> [WHAT THE EXERCISE ASKS]
From the review of Going Postal below, extract everything from "Terry Pratchett’s Going" down to "of the former.", copying it word for word.

> [TEXT SECTION]

-- BEGIN --

When you think of it, sending a letter in the mail is a small act of hope. It’s the same sending a text or an email.
You compose your message and then commit it to a process that, you believe and hope, will end with it being read by the person to whom you are sending it.
As beleaguered as the U.S. Postal Service is nowadays, your letter is likely to get where it’s going — unless it gets lost on an errant truck or in a snowbank or stuck in a catalogue for another address. A text or an email seems more certain to reach its recipient — unless a glitch happens or it ends in a junk folder or it gets deleted before it’s seen.
Terry Pratchett’s Going Postal, the 33rd book in his Discworld series, is about hope. And it’s also about angels, which is to say, messengers.
Good and bad angels, if you include the banshee assassin Mr. Gryle as an example of the latter and the central character of the 2004 novel, Moist Van Lipwig, as an example of the former.
“Extremely good at it”
Not that Moist — a con man by trade, and a very successful one — thinks of himself as angelic in terms of being kind-hearted or civic-minded or, well, honest in any sense of the word.
It’s just that Lord Vetinari, the Patrician of Anhk-Morpork, makes him an offer and gives him a choice.
Moist is being hanged for a wide variety of financial scams — indeed, it appears to the execution-watchers of the general public that the con man is dead — when the Patrician’s people hurry his body away so that, still alive (barely), Moist can meet quietly with Vetinari in his office.
Where he is offered the job of Postmaster of the long-moribund Anhk-Morpork Post Office. And is informed that he is more than free to turn it down. As long as he’s willing to resume his dying.
“Look,” said Moist, “I don’t know what’s happening here, but I don’t know anything about delivering post!”

-- END --

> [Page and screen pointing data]
-- BEGIN --

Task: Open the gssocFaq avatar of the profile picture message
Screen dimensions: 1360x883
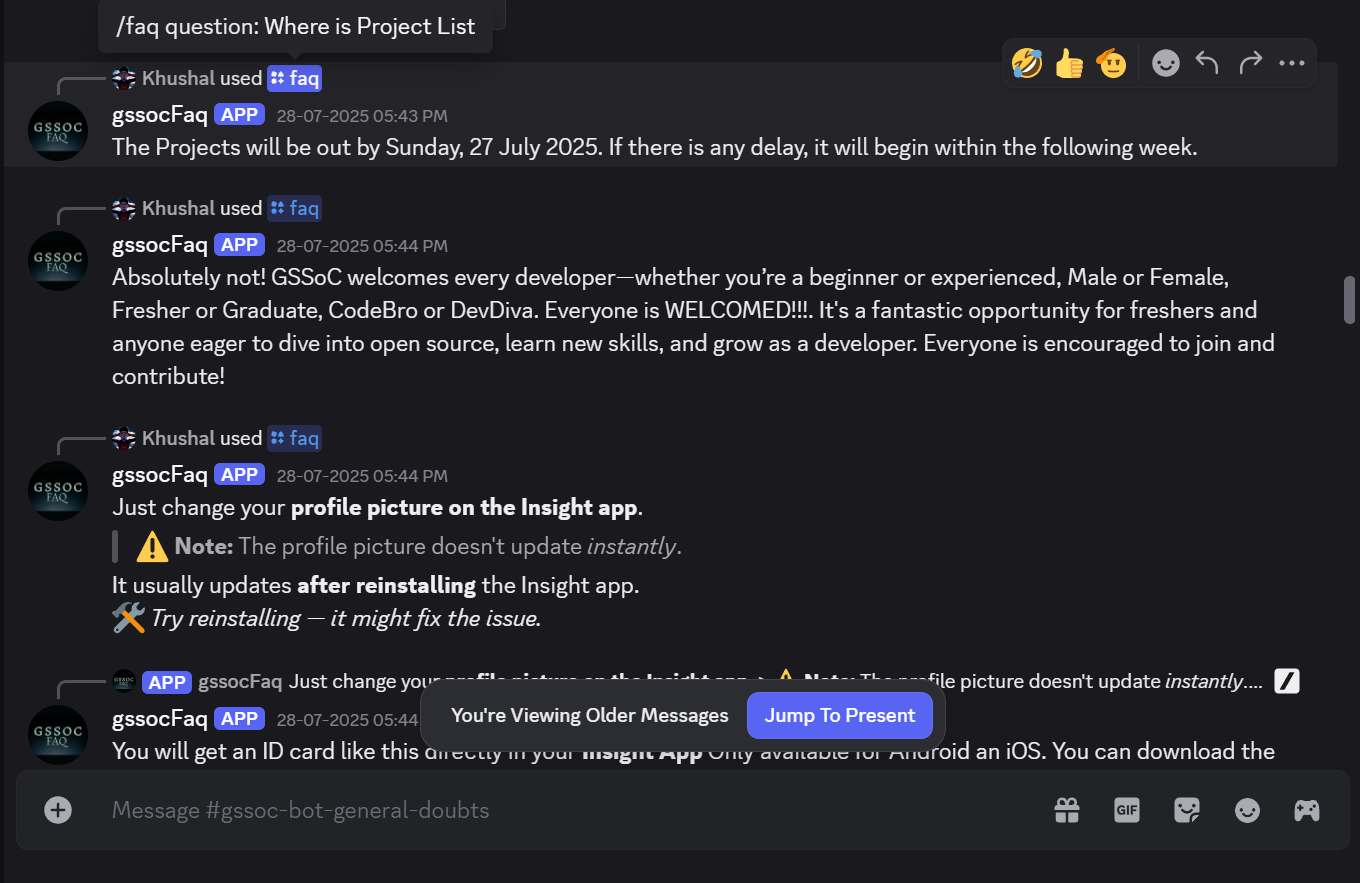Action: tap(57, 491)
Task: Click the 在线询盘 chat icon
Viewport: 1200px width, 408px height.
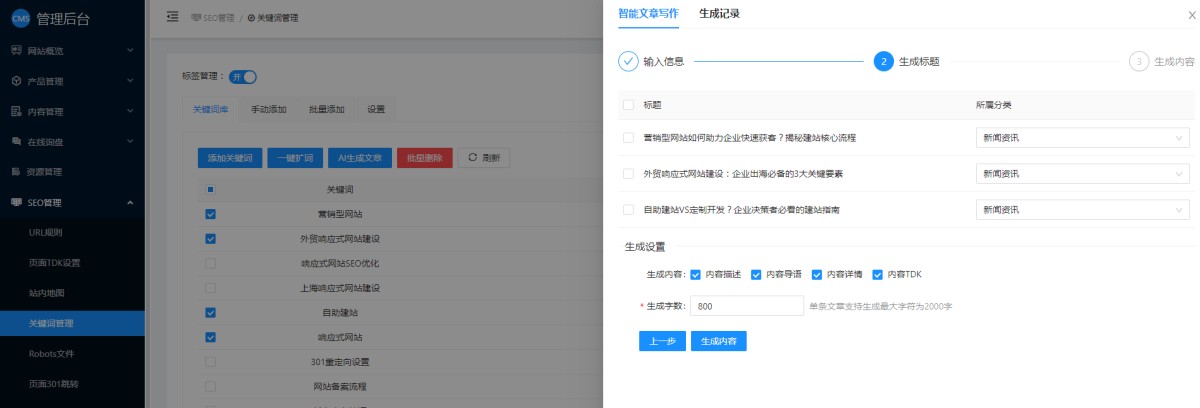Action: 16,142
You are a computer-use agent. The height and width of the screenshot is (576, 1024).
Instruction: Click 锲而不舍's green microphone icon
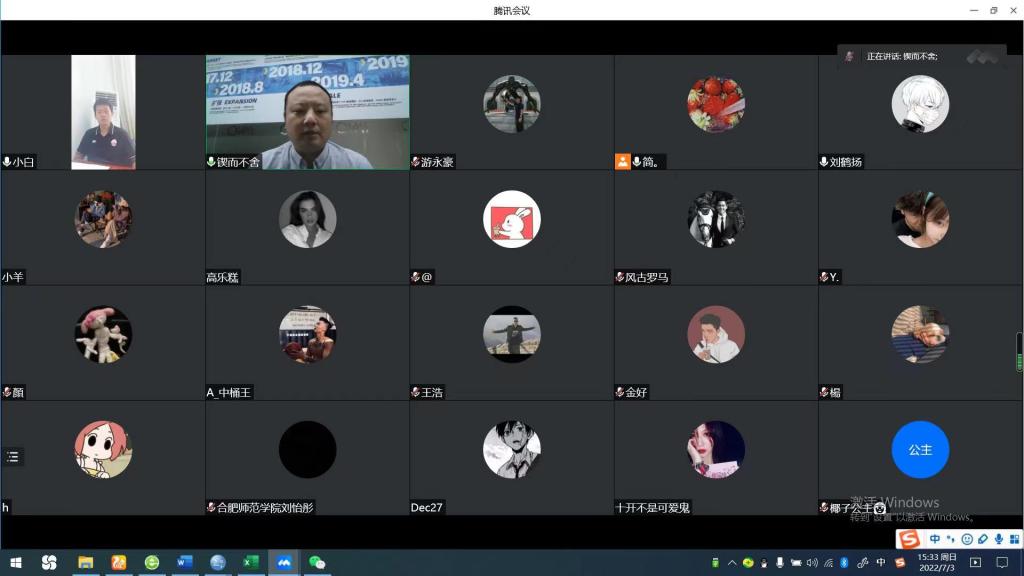point(211,161)
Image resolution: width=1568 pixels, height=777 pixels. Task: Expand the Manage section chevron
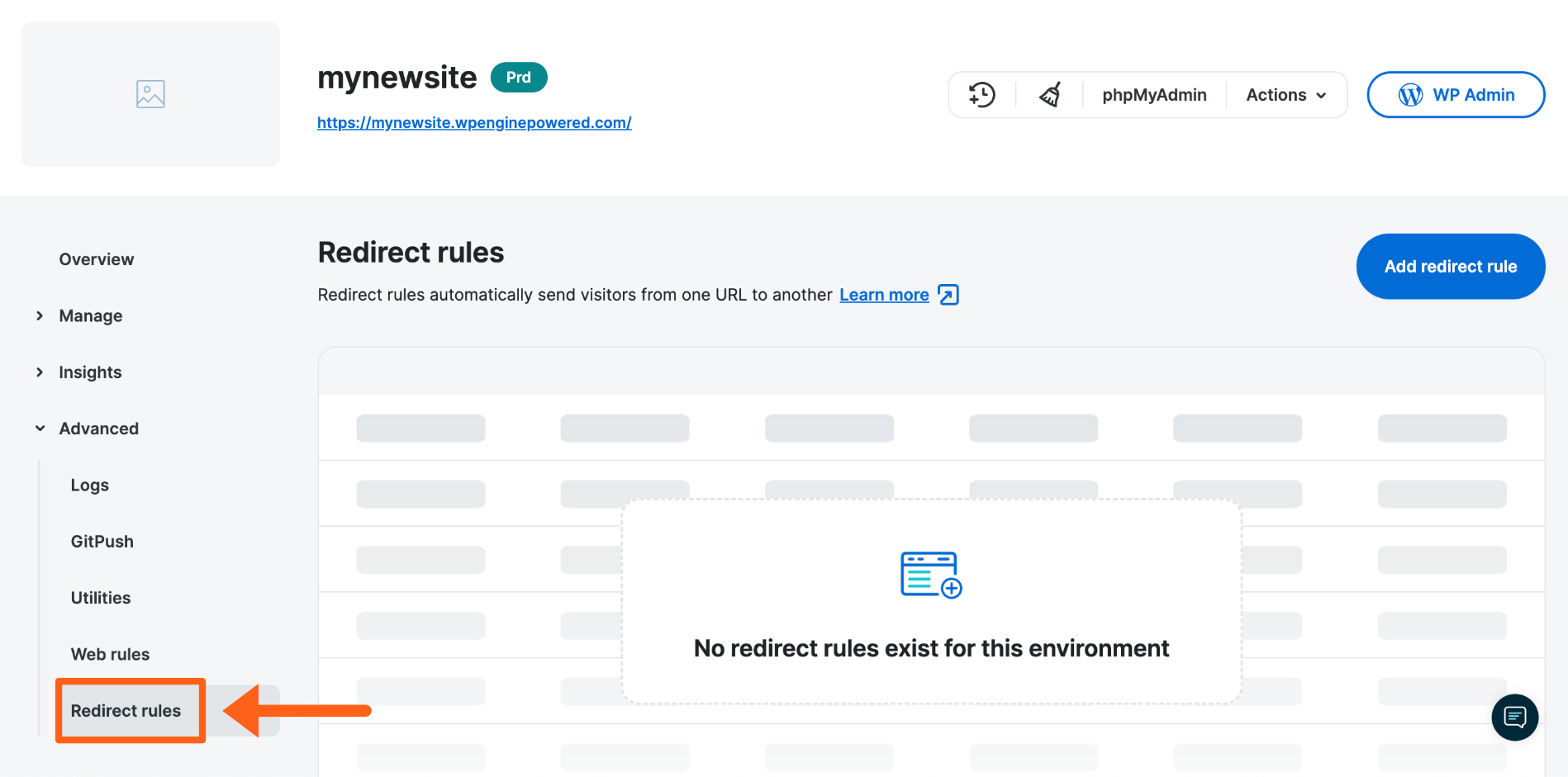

-- END --

> [TASK SOLUTION]
Terry Pratchett’s Going Postal, the 33rd book in his Discworld series, is about hope. And it’s also about angels, which is to say, messengers.
Good and bad angels, if you include the banshee assassin Mr. Gryle as an example of the latter and the central character of the 2004 novel, Moist Van Lipwig, as an example of the former.